Monday, April 4, 1983
More than that
Robert, Andrew, Dad and I went to Cardigan Park to see the clash between Athletic and Astlow Town, who are near the bottom. We'd at least expected a victory from Easterby and when we saw the ball glancing off Newlands’s brute head and bulleting into the net after just three minutes, we felt sure we were going to see three or four goals.
But as the game progressed and half-time came and went, Easterby started playing structure-less football and seemed to hang back pathetically, almost as if they were waiting for Astlow to score. And soon enough they did! Someone handled the ball in the area, and the referee threw out an avenging finger toward the spot. Ackroyd dived the right way but the penalty went in. 1-1.
And that was that. No more Athletic attempts to reclaim the lead. A handful of the Astlow fans kept making ape noises and gestures whenever Keith Scarborough touched the ball and I got so angry I felt as if I could’ve killed some of them.
When the whistle went we streamed out in despair. I was sickened. Robert tried to be philosophical about the match but I couldn’t throw off all my feelings just like that. I feel for the team when standing there watching a game; it can be heart-breaking seeing them go down, and sometimes when I hear a bad result it spoils my day. It’s stupid. . . .
Mum had a big dinner waiting for us.
In the afternoon Dad, Carol, Robert and I went to Dengates to get moss for the newts and frogs. It was blowy and bright, everything fresh and damp, but somehow I still felt a bit down—I just couldn’t shake off an air of “heaviness,” a claustrophobic feeling almost that had its roots in my reaction to Athletic’s performance but now was now more that. . . .
Robert said he felt the same and called it “sadness,” but over what I don’t know, and he wandered slowly along, hardly speaking. I do occasionally get these days when I feel leaden, like there’s an unenthusiastic atmosphere hanging around me. The only thing I can liken it to is that mood I used to get in on the Sundays before school at the end of a holiday.
As we walked back on the canal bank Robert told me he tried to tell Andrew about his meditations on death and felt that Andrew thought the whole thing was “a bit corny.” We paused awhile in the sun on the swing-bridge across the canal & Dad tried to catch some fish we could see huddled nervously in a shoal near the bottom. Robert said sometimes he feels as though he just wants to go off and live on his own, away from Carol even.

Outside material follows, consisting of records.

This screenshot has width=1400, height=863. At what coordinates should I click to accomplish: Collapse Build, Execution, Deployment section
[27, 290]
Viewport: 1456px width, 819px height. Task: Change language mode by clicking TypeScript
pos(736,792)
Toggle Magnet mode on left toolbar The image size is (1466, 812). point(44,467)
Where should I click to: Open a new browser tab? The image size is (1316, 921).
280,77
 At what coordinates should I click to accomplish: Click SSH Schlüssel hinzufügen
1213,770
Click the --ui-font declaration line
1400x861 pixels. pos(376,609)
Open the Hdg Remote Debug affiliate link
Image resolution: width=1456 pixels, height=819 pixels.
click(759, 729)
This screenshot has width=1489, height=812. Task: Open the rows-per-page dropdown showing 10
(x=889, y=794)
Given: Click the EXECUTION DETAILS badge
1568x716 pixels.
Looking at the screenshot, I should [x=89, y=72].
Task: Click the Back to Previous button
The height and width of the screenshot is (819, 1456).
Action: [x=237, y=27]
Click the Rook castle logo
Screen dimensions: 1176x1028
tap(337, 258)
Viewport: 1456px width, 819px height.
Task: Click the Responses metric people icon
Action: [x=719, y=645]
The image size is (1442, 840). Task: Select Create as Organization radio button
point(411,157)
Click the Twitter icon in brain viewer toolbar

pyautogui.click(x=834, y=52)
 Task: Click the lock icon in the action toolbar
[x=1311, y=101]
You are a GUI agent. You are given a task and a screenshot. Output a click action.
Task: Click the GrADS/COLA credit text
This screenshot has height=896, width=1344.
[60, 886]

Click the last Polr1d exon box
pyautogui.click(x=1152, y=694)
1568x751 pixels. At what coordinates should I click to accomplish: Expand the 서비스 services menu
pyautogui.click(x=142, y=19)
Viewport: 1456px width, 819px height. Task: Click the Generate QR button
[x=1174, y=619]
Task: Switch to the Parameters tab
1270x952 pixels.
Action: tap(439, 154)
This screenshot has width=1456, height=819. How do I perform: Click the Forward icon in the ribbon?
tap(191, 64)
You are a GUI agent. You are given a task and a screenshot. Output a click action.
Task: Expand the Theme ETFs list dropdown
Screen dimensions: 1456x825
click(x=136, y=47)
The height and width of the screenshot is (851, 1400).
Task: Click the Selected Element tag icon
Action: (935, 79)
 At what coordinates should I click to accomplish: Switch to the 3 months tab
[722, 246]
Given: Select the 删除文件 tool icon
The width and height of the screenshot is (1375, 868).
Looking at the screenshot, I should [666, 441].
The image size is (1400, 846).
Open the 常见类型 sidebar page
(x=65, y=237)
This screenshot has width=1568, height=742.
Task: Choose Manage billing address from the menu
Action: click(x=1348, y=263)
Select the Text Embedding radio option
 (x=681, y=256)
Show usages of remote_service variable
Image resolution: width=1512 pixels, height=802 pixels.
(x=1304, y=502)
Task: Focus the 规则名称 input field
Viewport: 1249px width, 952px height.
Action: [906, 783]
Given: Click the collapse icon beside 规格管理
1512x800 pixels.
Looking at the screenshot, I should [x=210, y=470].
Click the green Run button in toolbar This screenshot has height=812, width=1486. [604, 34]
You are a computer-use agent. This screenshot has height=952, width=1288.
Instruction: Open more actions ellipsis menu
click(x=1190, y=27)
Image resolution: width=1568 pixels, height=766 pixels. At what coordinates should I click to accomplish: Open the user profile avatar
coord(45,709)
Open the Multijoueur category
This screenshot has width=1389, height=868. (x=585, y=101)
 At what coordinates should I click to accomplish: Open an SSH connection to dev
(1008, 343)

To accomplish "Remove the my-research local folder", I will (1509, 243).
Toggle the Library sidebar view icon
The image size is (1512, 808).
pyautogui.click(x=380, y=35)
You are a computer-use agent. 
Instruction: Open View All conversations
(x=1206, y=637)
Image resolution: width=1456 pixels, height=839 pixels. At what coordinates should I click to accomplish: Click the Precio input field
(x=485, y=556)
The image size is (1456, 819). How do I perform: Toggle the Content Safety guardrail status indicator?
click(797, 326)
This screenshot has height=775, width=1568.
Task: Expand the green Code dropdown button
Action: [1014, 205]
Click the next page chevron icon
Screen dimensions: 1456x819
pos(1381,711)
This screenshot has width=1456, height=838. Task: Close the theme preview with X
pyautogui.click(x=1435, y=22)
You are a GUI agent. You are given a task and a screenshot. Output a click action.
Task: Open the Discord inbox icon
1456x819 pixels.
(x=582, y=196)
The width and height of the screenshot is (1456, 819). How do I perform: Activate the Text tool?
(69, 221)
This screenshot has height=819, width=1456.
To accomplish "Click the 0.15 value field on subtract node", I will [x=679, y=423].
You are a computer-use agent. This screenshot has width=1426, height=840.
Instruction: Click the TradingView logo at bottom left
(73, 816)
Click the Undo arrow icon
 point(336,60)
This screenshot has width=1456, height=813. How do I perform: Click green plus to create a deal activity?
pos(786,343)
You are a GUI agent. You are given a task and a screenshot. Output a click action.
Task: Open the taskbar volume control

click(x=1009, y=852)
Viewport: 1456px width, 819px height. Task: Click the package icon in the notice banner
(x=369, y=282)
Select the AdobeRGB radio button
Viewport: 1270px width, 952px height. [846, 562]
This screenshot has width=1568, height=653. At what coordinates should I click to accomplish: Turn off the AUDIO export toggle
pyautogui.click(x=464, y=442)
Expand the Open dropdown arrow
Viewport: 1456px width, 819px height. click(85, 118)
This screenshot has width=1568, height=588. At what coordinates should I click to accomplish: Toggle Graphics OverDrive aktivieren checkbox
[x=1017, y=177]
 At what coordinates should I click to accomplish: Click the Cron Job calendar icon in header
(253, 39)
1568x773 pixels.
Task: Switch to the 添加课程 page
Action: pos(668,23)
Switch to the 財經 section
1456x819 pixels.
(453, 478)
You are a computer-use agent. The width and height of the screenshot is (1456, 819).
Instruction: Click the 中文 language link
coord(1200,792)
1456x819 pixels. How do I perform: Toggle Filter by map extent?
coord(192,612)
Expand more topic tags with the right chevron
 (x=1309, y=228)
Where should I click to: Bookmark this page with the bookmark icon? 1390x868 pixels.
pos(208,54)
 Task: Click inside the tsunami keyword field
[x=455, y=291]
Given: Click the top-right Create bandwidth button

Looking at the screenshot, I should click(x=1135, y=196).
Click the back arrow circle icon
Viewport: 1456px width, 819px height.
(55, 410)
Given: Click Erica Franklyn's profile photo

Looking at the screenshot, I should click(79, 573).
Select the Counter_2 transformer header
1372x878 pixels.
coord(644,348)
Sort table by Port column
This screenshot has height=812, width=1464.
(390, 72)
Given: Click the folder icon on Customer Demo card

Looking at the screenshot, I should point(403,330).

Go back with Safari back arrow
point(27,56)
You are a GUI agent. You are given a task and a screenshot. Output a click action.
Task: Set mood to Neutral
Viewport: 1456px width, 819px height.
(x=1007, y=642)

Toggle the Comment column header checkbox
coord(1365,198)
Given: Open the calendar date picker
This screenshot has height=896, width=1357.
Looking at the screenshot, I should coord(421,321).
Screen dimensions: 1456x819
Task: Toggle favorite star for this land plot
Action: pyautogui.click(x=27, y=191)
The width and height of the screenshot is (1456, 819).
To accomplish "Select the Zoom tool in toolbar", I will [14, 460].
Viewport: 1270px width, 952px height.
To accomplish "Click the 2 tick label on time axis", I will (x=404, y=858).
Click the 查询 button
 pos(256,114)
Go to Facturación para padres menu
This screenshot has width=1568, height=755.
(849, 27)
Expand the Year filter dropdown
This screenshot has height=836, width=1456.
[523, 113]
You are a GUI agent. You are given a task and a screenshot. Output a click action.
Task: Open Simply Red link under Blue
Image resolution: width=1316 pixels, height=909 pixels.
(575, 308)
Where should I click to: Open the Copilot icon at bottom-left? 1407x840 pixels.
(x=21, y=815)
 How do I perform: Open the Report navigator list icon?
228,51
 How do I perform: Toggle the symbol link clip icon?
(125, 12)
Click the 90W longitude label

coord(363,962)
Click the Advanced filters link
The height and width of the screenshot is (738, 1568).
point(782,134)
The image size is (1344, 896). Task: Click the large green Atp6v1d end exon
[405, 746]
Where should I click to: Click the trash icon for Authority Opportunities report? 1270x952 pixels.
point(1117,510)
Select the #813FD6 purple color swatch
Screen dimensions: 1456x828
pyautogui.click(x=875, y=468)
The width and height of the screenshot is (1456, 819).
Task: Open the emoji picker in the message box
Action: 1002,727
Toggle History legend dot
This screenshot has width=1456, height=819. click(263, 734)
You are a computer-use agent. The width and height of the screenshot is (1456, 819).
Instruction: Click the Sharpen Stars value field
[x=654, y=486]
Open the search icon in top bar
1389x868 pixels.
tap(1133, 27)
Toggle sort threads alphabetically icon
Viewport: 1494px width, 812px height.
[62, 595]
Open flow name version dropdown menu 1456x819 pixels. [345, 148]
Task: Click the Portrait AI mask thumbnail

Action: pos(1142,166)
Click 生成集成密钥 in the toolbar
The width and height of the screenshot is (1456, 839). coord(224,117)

Robert & Carol left at teatime and shortly after Mum & Dad took Nanna P. back, giving me a lift up to Jeremy’s on the way. We went out for a drink at a couple of pubs in Kerforth, eventually relaxing into laughter and crude conversations.
I left his house at midnight and it took me an hour to walk home through Farnshaw & Moxthorpe. In Moxthorpe I was accosted by an ex-Egley friend of Steve Brown’s – I didn’t remember his name – who was pissed and kept insisting that I sleep at his house as I had such a long way to go home: “Yoew! Yer can kip at ahr ‘ouse”. . .
When I finally got back home everything was dark and quiet.